• **DIRECTIONS**:
Repeat only the stretch of lines below that runs from the line with "You are a computer-use agent. 868x485 pixels." through the line with "This screenshot has height=476, width=467.", unaltered.

• **DATASET**:

════════════════════

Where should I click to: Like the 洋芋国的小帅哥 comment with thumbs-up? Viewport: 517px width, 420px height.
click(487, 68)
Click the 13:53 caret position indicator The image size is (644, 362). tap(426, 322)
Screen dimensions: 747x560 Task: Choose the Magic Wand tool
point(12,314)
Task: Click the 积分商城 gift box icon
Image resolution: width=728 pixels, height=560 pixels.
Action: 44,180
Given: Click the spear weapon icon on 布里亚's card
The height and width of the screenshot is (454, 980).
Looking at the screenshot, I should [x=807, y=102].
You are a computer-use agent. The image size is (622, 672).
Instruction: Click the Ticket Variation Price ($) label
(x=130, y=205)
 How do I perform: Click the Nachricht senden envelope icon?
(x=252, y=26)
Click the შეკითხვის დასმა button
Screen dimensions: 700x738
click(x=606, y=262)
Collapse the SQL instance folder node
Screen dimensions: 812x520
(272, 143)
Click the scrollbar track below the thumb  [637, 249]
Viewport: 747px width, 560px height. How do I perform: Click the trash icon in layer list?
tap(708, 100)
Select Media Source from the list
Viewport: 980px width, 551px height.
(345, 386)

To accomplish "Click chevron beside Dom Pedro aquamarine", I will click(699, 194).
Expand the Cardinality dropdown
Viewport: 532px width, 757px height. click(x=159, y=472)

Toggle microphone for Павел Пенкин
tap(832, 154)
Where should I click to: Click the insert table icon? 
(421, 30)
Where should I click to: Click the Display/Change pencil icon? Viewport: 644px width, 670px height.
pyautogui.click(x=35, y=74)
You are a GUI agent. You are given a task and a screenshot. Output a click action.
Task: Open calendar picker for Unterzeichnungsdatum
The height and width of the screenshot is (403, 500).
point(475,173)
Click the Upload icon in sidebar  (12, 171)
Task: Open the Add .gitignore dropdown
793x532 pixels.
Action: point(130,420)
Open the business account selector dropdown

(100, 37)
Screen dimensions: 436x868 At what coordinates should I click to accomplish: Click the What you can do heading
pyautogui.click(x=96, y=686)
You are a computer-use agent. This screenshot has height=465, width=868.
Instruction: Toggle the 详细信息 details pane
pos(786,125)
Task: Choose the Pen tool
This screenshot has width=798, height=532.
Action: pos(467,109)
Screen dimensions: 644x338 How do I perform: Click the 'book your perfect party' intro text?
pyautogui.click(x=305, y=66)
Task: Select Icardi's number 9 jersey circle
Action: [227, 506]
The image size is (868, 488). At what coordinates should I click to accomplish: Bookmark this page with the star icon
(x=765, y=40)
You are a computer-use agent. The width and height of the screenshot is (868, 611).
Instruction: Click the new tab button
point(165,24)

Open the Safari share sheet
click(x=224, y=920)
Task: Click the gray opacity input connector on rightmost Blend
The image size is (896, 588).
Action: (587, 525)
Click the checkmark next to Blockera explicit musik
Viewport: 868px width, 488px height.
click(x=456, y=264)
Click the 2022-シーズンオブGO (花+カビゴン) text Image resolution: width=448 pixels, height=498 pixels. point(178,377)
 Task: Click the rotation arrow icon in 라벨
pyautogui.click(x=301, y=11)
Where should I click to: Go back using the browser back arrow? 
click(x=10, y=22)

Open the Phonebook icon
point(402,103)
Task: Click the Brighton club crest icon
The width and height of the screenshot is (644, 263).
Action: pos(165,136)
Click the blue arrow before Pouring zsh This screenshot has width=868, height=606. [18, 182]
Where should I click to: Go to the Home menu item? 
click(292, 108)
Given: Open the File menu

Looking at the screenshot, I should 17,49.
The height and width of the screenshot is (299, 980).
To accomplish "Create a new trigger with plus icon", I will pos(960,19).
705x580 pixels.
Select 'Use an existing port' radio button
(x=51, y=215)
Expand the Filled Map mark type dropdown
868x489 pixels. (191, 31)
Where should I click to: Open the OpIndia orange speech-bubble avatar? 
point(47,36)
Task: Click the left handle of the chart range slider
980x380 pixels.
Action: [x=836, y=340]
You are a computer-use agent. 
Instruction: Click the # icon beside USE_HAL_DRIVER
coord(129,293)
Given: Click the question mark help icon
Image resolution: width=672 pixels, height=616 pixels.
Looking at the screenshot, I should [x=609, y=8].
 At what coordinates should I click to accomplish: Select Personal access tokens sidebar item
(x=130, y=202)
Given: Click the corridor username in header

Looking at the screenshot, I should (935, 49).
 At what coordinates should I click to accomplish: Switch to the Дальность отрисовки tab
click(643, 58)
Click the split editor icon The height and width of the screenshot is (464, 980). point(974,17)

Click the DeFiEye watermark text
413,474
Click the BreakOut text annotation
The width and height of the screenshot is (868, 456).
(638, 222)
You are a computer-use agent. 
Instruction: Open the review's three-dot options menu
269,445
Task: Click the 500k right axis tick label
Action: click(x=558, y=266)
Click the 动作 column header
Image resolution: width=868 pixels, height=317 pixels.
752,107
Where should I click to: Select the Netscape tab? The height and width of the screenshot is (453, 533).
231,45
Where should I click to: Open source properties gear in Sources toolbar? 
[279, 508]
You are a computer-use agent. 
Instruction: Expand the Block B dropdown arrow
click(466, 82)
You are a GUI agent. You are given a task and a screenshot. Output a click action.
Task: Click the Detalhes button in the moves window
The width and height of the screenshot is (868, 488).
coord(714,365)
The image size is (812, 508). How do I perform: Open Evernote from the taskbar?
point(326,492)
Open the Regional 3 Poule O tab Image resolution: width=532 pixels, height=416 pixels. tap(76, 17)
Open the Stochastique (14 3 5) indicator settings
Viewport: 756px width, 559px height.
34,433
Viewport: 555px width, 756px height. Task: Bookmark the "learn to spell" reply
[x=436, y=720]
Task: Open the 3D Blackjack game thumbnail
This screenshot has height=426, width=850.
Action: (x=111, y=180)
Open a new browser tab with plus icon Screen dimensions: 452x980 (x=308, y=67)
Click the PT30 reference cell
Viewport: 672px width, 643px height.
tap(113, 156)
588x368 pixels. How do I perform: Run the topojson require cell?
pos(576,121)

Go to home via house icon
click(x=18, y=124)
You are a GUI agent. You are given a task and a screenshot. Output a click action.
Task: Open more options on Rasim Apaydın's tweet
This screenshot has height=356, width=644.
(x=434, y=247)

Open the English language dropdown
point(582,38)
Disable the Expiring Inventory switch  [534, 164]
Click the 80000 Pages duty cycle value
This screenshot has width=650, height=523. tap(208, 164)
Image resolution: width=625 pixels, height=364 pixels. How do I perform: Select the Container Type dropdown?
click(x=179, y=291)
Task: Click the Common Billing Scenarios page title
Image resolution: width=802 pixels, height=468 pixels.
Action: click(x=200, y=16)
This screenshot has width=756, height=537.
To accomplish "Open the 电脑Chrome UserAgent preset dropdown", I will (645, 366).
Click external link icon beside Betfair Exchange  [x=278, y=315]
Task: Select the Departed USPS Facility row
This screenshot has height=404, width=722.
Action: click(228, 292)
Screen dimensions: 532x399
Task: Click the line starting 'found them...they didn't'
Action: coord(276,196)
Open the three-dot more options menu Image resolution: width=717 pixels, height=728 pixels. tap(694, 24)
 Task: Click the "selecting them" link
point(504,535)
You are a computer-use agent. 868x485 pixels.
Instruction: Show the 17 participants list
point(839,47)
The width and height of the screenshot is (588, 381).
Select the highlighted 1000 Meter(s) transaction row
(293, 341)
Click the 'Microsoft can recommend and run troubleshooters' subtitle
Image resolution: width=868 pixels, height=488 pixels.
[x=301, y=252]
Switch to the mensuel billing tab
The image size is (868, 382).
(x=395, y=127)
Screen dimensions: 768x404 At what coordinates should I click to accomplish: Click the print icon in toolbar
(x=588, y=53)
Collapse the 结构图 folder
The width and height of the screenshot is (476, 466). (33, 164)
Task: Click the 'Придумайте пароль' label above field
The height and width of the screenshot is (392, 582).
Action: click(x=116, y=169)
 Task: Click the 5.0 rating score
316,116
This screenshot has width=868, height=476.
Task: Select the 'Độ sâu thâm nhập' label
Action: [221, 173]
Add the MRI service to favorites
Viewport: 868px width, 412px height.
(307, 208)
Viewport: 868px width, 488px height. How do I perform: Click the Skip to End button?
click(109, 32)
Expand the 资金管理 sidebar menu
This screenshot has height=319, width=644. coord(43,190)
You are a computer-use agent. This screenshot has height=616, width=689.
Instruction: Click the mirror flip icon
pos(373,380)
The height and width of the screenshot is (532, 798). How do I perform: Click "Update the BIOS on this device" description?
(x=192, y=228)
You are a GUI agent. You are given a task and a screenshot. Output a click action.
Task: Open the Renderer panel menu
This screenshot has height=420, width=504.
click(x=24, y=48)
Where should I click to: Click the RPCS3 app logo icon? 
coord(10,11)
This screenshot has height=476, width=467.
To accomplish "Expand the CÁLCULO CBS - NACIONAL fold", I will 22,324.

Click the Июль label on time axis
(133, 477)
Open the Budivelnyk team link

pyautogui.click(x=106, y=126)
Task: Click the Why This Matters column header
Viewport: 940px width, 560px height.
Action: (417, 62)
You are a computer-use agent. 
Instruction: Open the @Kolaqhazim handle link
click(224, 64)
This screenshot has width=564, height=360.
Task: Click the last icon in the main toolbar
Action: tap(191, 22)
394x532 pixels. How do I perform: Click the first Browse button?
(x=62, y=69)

════════════════════

• **SOLUTION TO THIS TASK**:
You are a computer-use agent. 868x485 pixels.
Instruction: Show the 17 participants list
point(839,47)
The width and height of the screenshot is (588, 381).
Select the highlighted 1000 Meter(s) transaction row
(293, 341)
Click the 'Microsoft can recommend and run troubleshooters' subtitle
Image resolution: width=868 pixels, height=488 pixels.
[x=301, y=252]
Switch to the mensuel billing tab
The image size is (868, 382).
(x=395, y=127)
Screen dimensions: 768x404 At what coordinates should I click to accomplish: Click the print icon in toolbar
(x=588, y=53)
Collapse the 结构图 folder
The width and height of the screenshot is (476, 466). (33, 164)
Task: Click the 'Придумайте пароль' label above field
The height and width of the screenshot is (392, 582).
Action: click(x=116, y=169)
 Task: Click the 5.0 rating score
316,116
This screenshot has width=868, height=476.
Task: Select the 'Độ sâu thâm nhập' label
Action: [221, 173]
Add the MRI service to favorites
Viewport: 868px width, 412px height.
(307, 208)
Viewport: 868px width, 488px height. How do I perform: Click the Skip to End button?
click(109, 32)
Expand the 资金管理 sidebar menu
This screenshot has height=319, width=644. coord(43,190)
You are a computer-use agent. This screenshot has height=616, width=689.
Instruction: Click the mirror flip icon
pos(373,380)
The height and width of the screenshot is (532, 798). How do I perform: Click "Update the BIOS on this device" description?
(x=192, y=228)
You are a GUI agent. You are given a task and a screenshot. Output a click action.
Task: Open the Renderer panel menu
This screenshot has height=420, width=504.
click(x=24, y=48)
Where should I click to: Click the RPCS3 app logo icon? 
coord(10,11)
This screenshot has height=476, width=467.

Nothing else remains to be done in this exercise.